Exercise details -> Write out the data exactly from its first line onward, ending with the line in which "Open three-dots menu on second ad card" appears.

(Entries taken from a collection)
»»

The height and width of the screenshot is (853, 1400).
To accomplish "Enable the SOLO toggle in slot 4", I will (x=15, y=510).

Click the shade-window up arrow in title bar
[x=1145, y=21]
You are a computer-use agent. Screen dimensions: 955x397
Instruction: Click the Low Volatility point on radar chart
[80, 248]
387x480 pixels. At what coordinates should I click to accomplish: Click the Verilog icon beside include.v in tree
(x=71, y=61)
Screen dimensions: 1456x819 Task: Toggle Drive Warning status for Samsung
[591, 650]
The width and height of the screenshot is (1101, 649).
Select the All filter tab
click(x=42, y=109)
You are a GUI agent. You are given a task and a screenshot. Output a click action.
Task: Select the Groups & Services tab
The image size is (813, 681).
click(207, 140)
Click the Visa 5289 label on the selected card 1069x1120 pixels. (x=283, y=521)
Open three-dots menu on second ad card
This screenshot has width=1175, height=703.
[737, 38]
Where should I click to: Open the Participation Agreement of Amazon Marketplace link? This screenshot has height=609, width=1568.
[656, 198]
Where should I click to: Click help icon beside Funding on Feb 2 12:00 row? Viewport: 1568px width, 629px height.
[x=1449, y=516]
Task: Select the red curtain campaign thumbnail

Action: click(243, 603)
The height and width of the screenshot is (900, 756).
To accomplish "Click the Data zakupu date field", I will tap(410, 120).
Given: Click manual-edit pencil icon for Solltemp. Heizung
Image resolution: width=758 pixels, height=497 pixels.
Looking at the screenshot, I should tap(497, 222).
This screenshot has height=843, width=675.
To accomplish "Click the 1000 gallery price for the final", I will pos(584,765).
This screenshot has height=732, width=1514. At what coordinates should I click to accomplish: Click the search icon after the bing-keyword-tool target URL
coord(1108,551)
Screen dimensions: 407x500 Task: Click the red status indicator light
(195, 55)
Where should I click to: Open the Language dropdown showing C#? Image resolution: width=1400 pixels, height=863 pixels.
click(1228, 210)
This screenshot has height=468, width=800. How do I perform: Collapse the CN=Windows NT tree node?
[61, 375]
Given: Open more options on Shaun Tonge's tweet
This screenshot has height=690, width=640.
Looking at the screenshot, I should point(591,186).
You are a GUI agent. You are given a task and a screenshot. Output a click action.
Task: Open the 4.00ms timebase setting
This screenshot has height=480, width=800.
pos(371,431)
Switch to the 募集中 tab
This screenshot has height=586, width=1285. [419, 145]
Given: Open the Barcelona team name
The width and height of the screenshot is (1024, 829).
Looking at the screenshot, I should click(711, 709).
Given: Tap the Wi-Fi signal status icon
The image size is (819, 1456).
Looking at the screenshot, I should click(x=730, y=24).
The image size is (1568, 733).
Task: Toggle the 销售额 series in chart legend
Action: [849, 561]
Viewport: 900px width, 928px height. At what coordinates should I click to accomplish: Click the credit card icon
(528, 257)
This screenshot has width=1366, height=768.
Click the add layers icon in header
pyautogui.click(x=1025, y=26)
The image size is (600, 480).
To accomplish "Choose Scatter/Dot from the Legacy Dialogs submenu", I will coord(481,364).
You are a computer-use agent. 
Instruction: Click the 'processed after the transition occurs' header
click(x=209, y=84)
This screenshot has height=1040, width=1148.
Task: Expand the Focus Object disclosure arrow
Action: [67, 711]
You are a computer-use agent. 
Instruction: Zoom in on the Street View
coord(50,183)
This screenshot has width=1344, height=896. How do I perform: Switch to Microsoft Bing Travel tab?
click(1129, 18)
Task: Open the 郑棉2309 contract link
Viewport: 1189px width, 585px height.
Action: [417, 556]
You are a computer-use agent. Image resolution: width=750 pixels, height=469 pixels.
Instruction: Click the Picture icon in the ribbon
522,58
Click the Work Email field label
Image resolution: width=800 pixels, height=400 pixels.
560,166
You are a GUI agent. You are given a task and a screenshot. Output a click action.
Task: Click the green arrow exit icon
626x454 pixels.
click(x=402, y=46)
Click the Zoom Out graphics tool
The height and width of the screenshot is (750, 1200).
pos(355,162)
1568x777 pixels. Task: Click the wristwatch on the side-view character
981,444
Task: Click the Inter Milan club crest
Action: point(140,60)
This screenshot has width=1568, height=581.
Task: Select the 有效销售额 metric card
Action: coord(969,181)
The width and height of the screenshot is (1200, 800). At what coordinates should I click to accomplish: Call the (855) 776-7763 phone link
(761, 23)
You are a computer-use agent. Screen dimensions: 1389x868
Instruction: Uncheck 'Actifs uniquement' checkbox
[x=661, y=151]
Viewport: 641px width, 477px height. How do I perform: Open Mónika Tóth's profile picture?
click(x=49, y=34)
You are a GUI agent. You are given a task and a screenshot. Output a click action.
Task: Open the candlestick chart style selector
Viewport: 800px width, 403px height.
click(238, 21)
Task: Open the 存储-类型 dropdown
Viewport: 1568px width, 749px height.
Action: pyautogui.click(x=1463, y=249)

««

Response ->
The height and width of the screenshot is (853, 1400).
To accomplish "Enable the SOLO toggle in slot 4", I will (x=15, y=510).

Click the shade-window up arrow in title bar
[x=1145, y=21]
You are a computer-use agent. Screen dimensions: 955x397
Instruction: Click the Low Volatility point on radar chart
[80, 248]
387x480 pixels. At what coordinates should I click to accomplish: Click the Verilog icon beside include.v in tree
(x=71, y=61)
Screen dimensions: 1456x819 Task: Toggle Drive Warning status for Samsung
[591, 650]
The width and height of the screenshot is (1101, 649).
Select the All filter tab
click(x=42, y=109)
You are a GUI agent. You are given a task and a screenshot. Output a click action.
Task: Select the Groups & Services tab
The image size is (813, 681).
click(207, 140)
Click the Visa 5289 label on the selected card 1069x1120 pixels. (x=283, y=521)
Open three-dots menu on second ad card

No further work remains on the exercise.